'''

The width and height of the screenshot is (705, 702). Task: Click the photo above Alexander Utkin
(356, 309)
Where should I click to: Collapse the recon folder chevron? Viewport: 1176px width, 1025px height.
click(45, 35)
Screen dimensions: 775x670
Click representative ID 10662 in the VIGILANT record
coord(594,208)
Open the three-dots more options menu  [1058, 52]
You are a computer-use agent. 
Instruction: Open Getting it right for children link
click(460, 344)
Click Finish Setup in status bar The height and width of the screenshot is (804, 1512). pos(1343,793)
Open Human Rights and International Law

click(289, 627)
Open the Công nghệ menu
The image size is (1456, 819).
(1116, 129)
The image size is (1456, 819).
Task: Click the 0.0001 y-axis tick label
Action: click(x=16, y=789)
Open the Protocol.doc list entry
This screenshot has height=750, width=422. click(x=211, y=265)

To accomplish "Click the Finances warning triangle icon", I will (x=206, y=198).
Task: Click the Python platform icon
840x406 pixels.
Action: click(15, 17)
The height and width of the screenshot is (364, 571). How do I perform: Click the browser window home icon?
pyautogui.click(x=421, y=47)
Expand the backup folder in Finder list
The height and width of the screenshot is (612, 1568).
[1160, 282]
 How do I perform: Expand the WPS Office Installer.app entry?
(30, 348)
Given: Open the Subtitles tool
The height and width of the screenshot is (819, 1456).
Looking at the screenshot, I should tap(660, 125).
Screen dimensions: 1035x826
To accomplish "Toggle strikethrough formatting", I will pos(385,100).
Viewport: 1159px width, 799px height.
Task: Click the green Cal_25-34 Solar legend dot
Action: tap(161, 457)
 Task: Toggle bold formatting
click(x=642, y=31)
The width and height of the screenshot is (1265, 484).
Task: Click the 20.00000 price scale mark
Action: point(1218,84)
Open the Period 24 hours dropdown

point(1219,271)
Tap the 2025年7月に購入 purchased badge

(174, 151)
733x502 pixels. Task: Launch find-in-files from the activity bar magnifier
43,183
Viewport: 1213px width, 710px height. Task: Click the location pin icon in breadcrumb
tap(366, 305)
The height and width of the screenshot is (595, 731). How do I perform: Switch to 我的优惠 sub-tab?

'''

- **What to do**:
Write out the listing above again, swapping every "folder" for "directory" and leaving everything else unchanged.

- **Full solution**:
The width and height of the screenshot is (705, 702). Task: Click the photo above Alexander Utkin
(356, 309)
Where should I click to: Collapse the recon directory chevron? Viewport: 1176px width, 1025px height.
click(45, 35)
Screen dimensions: 775x670
Click representative ID 10662 in the VIGILANT record
coord(594,208)
Open the three-dots more options menu  [1058, 52]
You are a computer-use agent. 
Instruction: Open Getting it right for children link
click(460, 344)
Click Finish Setup in status bar The height and width of the screenshot is (804, 1512). pos(1343,793)
Open Human Rights and International Law

click(289, 627)
Open the Công nghệ menu
The image size is (1456, 819).
(1116, 129)
The image size is (1456, 819).
Task: Click the 0.0001 y-axis tick label
Action: click(x=16, y=789)
Open the Protocol.doc list entry
This screenshot has height=750, width=422. click(x=211, y=265)

To accomplish "Click the Finances warning triangle icon", I will (x=206, y=198).
Task: Click the Python platform icon
840x406 pixels.
Action: click(15, 17)
The height and width of the screenshot is (364, 571). How do I perform: Click the browser window home icon?
pyautogui.click(x=421, y=47)
Expand the backup directory in Finder list
The height and width of the screenshot is (612, 1568).
[1160, 282]
 How do I perform: Expand the WPS Office Installer.app entry?
(30, 348)
Given: Open the Subtitles tool
The height and width of the screenshot is (819, 1456).
Looking at the screenshot, I should tap(660, 125).
Screen dimensions: 1035x826
To accomplish "Toggle strikethrough formatting", I will pos(385,100).
Viewport: 1159px width, 799px height.
Task: Click the green Cal_25-34 Solar legend dot
Action: tap(161, 457)
 Task: Toggle bold formatting
click(x=642, y=31)
The width and height of the screenshot is (1265, 484).
Task: Click the 20.00000 price scale mark
Action: point(1218,84)
Open the Period 24 hours dropdown

point(1219,271)
Tap the 2025年7月に購入 purchased badge

(174, 151)
733x502 pixels. Task: Launch find-in-files from the activity bar magnifier
43,183
Viewport: 1213px width, 710px height. Task: Click the location pin icon in breadcrumb
tap(366, 305)
The height and width of the screenshot is (595, 731). How do I perform: Switch to 我的优惠 sub-tab?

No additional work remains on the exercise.